Thanks , considering shrimp will be going in that tank going to try non chemical solutions first.


----------



## Lia (Aug 2, 2007)

jeepguy said:


> Green water is usually caused by excess ammonia. Plants, if enough will absorb ammonia, but u will need a lot, lot more. Find the source of ur ammonia, probably decaying plants. Remove it, turn the lights off for three or four days. Green water will be gone, plants will look bad, but will recover.


 
The room is not in total darkness because I have 3 other tanks with lights but the tank will stay fairly dark without its own light so will try it .

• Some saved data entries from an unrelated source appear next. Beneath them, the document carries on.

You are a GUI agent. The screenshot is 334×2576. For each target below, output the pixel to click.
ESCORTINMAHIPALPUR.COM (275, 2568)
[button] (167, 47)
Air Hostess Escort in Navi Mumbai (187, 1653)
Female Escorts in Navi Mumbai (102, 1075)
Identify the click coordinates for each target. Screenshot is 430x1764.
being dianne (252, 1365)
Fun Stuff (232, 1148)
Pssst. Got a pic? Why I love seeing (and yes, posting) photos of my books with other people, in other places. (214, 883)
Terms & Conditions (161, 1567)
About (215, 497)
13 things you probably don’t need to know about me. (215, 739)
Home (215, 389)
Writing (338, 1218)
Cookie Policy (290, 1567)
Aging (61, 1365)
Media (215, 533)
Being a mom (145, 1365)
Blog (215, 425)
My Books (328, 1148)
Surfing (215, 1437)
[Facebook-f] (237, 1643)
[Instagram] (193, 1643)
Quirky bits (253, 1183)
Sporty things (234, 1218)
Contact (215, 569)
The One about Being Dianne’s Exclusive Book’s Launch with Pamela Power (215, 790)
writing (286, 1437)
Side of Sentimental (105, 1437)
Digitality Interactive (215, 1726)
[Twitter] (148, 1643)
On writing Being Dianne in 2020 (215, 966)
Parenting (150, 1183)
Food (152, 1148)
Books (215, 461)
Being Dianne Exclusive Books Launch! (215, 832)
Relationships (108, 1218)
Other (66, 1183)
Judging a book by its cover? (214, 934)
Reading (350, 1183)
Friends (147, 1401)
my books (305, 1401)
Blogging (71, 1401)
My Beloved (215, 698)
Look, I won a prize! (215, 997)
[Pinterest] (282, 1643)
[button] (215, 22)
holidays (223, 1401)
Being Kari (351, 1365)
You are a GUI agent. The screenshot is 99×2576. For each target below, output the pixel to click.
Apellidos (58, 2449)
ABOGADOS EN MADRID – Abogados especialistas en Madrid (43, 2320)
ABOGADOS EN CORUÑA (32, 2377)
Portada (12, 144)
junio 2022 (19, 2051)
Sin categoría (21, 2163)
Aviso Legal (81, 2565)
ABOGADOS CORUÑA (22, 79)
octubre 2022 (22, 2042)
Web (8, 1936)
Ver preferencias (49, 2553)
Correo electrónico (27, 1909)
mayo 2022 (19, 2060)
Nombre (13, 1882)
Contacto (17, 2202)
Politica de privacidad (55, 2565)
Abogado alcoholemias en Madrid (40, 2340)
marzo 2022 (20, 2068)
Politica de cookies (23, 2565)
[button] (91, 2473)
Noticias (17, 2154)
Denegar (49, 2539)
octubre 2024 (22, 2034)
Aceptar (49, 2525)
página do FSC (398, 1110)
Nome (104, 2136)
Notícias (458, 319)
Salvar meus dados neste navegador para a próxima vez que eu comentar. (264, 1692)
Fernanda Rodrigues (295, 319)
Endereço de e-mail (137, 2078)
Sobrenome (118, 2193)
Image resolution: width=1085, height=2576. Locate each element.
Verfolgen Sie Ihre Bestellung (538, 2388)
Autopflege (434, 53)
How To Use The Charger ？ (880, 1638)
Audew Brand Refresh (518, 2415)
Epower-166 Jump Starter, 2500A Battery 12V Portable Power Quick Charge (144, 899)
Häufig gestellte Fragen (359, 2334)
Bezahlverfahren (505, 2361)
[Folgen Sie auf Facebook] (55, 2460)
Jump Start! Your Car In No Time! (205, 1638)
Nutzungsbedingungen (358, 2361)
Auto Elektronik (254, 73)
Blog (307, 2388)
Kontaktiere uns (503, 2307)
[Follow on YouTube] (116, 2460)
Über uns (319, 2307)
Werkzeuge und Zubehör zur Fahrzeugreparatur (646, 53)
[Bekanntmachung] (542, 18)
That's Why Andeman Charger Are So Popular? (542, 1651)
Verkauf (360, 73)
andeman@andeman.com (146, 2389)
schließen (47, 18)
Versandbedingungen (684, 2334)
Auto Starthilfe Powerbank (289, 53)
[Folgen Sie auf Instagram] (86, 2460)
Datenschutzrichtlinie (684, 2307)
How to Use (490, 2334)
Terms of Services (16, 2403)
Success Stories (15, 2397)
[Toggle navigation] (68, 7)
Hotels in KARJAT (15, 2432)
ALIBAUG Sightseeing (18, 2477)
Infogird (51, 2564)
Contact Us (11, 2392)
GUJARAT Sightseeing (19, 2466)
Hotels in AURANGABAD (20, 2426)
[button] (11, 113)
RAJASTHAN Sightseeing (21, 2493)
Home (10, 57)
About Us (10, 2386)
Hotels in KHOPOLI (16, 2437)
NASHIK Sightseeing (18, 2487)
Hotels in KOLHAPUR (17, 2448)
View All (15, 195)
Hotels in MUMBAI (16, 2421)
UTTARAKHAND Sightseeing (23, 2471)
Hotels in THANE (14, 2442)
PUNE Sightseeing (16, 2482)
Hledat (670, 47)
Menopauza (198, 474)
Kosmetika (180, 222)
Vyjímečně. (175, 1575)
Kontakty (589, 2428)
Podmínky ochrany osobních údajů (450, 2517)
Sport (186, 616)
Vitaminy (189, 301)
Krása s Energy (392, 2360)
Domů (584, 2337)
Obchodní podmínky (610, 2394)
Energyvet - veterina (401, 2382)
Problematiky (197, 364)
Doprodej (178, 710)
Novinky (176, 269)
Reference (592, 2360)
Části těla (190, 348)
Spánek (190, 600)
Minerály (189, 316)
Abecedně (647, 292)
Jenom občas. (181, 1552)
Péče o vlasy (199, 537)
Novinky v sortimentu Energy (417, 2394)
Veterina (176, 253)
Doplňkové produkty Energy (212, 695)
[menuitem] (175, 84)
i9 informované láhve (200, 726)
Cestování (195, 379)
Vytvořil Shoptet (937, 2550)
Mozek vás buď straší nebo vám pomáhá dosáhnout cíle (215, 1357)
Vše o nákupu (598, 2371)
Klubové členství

I tried lots water changes but to no avail so this sounds good.

Thanks


----------



## jeepguy (Jul 24, 2013)

It sounds like u have a source of ammonia brewing from somewhere. Try and figure out from where. The thing is, the algae is utilizing the ammonia before ur plants or good bacteria can.


----------



## Lia (Aug 2, 2007)

jeepguy said:


> It sounds like u have a source of ammonia brewing from somewhere. Try and figure out from where. The thing is, the algae is utilizing the ammonia before ur plants or good bacteria can.


 

The only thing I can think of is that as of right now I don't have enough good bacteria . I am going to go with 3 days of no light to see how that pans out.

Thanks


----------



## Zorfox (Jun 24, 2012)

Green water is fairly common in new tanks primarily from the ammonia spikes. You may have too much light but from the image I would doubt that. Unfortunately, once it's present it can be difficult to eradicate without a UV filter which is the gold standard for this algae problem. Micron filtration is also a good option.

You can try huge (50-90%) daily water changes and a blackout for a week. Blackout meaning NO light. This does not mean simply leaving the light off. Cover the tank leaving only enough room for air to enter.

If this fails and you want to not use chemicals (I agree on that aspect) a UV filter can be had fairly cheap.


----------



## Luminescent (Sep 13, 2013)

Drop two bayer plain aspirin per 20 gallons.


----------



## fplata (May 20, 2012)

Water changes usually work 


Sent from my iPhone using Tapatalk


----------



## Lia (Aug 2, 2007)

fplata said:


> Water changes usually work
> 
> 
> Sent from my iPhone using Tapatalk


 
I found that the water changes only "fed" the algae but going to do them while the tank is dark to remove as much green water as possible.

Thanks


----------



## Lia (Aug 2, 2007)

Zorfox said:


> Green water is fairly common in new tanks primarily from the ammonia spikes. You may have too much light but from the image I would doubt that. Unfortunately, once it's present it can be difficult to eradicate without a UV filter which is the gold standard for this algae problem. Micron filtration is also a good option.
> 
> You can try huge (50-90%) daily water changes and a blackout for a week. Blackout meaning NO light. This does not mean simply leaving the light off. Cover the tank leaving only enough room for air to enter.
> 
> If this fails and you want to not use chemicals (I agree on that aspect) a UV filter can be had fairly cheap.


 
I went with the no light method , if it doesn't work will 'rent' the petstore diatom filter (Vortex) . 

I might even buy one because a friend in another state has one and loves it . He uses it in his marine tank now and than .

Thanks


----------



## Lia (Aug 2, 2007)

Luminescent said:


> Drop two bayer plain aspirin per 20 gallons.


 
What about Motrin? Lol kidding.


I read about people who have used aspirin because one of the ingredients is the same or similar to algaecide .

I am going to go with the natural method but I know that some have used aspirin and liked the results and some did not .

Thanks


----------



## fplata (May 20, 2012)

Lia said:


> I found that the water changes only "fed" the algae but going to do them while the tank is dark to remove as much green water as possible.
> 
> Thanks


you must have some evil water  water changes usually help with every type of algae bloom (unless your water is the problem), but you have it all figured out and the method you are using should work as well


----------



## micheljq (Oct 24, 2012)

Plants will help against green water, effectively competing them in time, but you need a lot of plants, fast growing plants.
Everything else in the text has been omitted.